For individuals with Diabetics, One needs to modify their eating habits in order to maintain a stable glucose level.
Eat at regular intervals. At least three evenly spaced meals each day with between-meal snacks as prescribed.
Do not alter the dose of insulin and diabetes medicine without consulting your doctor.
Test your blood sugar periodically as advised by your doctor.
Carry 2-3 sweets or candies (15-20 gms carbohydrates) with you always.

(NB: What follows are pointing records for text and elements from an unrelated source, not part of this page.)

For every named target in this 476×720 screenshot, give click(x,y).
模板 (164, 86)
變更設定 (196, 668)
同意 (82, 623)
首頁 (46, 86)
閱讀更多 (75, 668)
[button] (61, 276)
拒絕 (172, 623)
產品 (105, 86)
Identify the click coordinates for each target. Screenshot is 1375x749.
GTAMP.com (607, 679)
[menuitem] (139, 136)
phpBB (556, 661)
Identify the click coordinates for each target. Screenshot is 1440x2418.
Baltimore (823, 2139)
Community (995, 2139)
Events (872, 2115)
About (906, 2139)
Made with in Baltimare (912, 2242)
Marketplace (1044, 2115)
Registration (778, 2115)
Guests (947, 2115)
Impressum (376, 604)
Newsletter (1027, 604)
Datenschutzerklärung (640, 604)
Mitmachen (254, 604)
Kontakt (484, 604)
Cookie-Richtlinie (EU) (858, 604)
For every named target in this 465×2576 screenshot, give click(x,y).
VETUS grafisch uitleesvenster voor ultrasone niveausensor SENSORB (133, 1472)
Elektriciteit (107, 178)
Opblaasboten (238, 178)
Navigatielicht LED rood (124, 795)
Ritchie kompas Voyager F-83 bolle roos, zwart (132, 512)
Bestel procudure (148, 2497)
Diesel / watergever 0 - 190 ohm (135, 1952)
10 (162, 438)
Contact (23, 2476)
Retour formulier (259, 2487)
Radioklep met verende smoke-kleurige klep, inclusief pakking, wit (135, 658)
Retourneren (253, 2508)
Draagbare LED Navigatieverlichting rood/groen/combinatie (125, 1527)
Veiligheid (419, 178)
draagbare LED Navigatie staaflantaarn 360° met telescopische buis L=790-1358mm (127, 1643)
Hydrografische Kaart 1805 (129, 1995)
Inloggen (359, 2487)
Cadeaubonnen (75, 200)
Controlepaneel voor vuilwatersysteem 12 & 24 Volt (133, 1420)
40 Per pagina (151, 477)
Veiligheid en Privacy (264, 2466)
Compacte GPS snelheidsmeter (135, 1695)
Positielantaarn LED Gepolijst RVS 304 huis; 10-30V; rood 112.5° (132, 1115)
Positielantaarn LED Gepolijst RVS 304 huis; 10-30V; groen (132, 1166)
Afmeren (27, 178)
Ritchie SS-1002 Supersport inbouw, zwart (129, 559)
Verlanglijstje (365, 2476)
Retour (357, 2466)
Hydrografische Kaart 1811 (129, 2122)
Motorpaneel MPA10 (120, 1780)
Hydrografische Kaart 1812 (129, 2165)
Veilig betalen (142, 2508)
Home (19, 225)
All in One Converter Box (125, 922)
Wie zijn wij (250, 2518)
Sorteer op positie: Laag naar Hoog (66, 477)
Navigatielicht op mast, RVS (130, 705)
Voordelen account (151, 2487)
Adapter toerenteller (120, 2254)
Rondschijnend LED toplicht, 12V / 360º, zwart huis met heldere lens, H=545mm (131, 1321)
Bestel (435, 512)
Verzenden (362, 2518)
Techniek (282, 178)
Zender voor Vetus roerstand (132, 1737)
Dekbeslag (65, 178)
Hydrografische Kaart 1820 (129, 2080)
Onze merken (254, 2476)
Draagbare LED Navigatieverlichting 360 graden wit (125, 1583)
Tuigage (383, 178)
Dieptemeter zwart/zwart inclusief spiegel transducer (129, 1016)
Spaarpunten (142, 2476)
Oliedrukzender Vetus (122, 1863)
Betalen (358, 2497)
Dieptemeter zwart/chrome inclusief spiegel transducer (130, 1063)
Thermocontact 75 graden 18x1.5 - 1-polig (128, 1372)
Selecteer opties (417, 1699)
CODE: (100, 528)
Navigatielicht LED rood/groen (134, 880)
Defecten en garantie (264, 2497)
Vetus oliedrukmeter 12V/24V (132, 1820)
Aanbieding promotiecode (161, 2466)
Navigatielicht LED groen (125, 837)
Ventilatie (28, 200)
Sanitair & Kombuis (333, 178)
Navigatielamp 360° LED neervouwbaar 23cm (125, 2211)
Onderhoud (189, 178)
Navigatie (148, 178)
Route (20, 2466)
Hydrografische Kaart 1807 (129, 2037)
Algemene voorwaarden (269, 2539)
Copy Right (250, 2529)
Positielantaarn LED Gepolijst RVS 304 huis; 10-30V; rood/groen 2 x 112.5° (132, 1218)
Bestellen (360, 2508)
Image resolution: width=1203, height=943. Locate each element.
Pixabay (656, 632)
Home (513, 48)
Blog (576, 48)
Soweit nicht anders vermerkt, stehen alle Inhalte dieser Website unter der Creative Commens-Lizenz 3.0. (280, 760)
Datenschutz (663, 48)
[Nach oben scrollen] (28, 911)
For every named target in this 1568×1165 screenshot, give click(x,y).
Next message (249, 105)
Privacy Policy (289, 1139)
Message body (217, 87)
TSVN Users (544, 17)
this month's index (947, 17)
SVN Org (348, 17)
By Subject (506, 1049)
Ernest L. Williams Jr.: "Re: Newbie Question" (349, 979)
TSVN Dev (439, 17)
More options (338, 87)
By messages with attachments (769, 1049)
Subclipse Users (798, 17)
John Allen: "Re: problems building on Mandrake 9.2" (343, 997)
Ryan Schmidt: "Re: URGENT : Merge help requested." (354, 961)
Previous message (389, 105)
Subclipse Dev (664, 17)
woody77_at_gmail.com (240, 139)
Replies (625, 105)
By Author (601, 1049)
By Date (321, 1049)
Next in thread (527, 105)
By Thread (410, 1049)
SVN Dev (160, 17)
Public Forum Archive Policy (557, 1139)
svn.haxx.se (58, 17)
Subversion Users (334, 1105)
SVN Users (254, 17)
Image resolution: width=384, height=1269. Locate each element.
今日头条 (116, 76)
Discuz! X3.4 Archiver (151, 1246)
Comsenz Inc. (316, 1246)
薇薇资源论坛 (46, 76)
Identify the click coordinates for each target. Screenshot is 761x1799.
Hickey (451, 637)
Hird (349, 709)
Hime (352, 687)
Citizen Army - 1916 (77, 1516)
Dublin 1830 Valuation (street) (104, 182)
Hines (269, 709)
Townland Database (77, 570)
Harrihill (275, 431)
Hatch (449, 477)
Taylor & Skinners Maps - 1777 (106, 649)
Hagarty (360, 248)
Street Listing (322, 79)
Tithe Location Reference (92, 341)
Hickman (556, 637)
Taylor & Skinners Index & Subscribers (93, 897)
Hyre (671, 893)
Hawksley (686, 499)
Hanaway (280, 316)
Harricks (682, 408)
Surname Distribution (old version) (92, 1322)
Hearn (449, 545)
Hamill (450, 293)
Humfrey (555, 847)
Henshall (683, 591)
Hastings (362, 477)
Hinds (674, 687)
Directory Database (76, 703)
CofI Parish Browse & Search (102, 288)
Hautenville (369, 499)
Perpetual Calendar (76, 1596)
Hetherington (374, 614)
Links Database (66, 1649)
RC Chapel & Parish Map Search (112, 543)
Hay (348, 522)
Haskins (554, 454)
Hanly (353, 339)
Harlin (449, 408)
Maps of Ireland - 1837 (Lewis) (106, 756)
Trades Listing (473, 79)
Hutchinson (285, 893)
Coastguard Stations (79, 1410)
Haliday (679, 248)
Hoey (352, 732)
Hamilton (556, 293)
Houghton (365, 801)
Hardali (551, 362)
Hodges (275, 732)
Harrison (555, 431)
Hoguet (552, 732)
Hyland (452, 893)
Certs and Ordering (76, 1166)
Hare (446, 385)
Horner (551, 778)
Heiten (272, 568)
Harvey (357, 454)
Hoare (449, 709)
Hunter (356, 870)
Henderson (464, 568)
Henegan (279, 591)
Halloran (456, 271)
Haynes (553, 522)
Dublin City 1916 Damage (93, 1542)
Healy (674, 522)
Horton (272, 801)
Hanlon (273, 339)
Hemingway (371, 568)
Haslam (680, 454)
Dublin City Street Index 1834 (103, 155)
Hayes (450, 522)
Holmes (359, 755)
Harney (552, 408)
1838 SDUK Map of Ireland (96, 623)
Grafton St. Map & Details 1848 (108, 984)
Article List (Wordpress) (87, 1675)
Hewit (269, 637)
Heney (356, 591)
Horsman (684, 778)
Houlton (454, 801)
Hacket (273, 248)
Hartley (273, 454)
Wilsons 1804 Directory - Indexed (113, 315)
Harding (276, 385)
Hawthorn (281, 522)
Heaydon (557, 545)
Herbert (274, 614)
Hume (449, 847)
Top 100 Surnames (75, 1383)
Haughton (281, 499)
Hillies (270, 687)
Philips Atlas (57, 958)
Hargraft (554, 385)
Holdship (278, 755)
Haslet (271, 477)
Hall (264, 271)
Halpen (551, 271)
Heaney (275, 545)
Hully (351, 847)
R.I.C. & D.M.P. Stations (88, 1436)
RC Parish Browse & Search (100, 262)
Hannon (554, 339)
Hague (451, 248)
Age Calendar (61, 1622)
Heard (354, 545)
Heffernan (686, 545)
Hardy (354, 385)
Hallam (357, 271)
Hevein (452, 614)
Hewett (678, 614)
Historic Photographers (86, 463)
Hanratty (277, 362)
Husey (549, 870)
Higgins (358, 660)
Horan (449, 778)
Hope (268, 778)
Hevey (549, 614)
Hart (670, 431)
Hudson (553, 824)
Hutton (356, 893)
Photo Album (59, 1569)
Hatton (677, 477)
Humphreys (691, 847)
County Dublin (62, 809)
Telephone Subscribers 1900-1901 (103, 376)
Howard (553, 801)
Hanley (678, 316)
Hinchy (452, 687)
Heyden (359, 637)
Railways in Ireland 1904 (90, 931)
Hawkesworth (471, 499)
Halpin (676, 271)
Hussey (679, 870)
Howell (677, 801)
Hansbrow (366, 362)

This should be consumed the moment you feel hypoglycaemic or low.
Firstly, ask your dietician if you need to adjust what you eat or how much you exercise. Diet changes like these might help:
Consume small frequent meals and snacks every few hours.
Include a broad variety of foods, including complex carbohydrates protein, good fats, and high-fibre foods.
Don't eat a lot of high-sugar foods.
Avoid following any fad diets like the keto diet, high protein diet or intermittent fasting.
Work with your dietician to figure out anything else that may be causing your symptoms. Click here to know more about our nutrition programs and how can we help you prevent lifestyle disorders and help you maintain a good healthy body.
If You Faint or pass out…
Fainting is for a short period of time, usually less than a minute when a person becomes unresponsive for a short period and then resumes back to be fine. Fainting is often preceded by feelings of dizziness or light-headedness.
Fainting may occur due to :
● Certain heart conditions
● Sudden change in a position like squatting or bending over
● A bad or shocking news
Treatment after passing out.
Ask them to eat or drink something with sugar that can quickly raise blood glucose levels. This includes glucose powder, gels, fruit juice, soft chew candy, or chocolate.
If the person cannot sit up or swallow, do not force them. Instead:
Have them sit or lie down, quietly. If they do not improve within 15 minutes, call the ambulance, or have someone else call. STAY SAFE! STAY HEALTHY!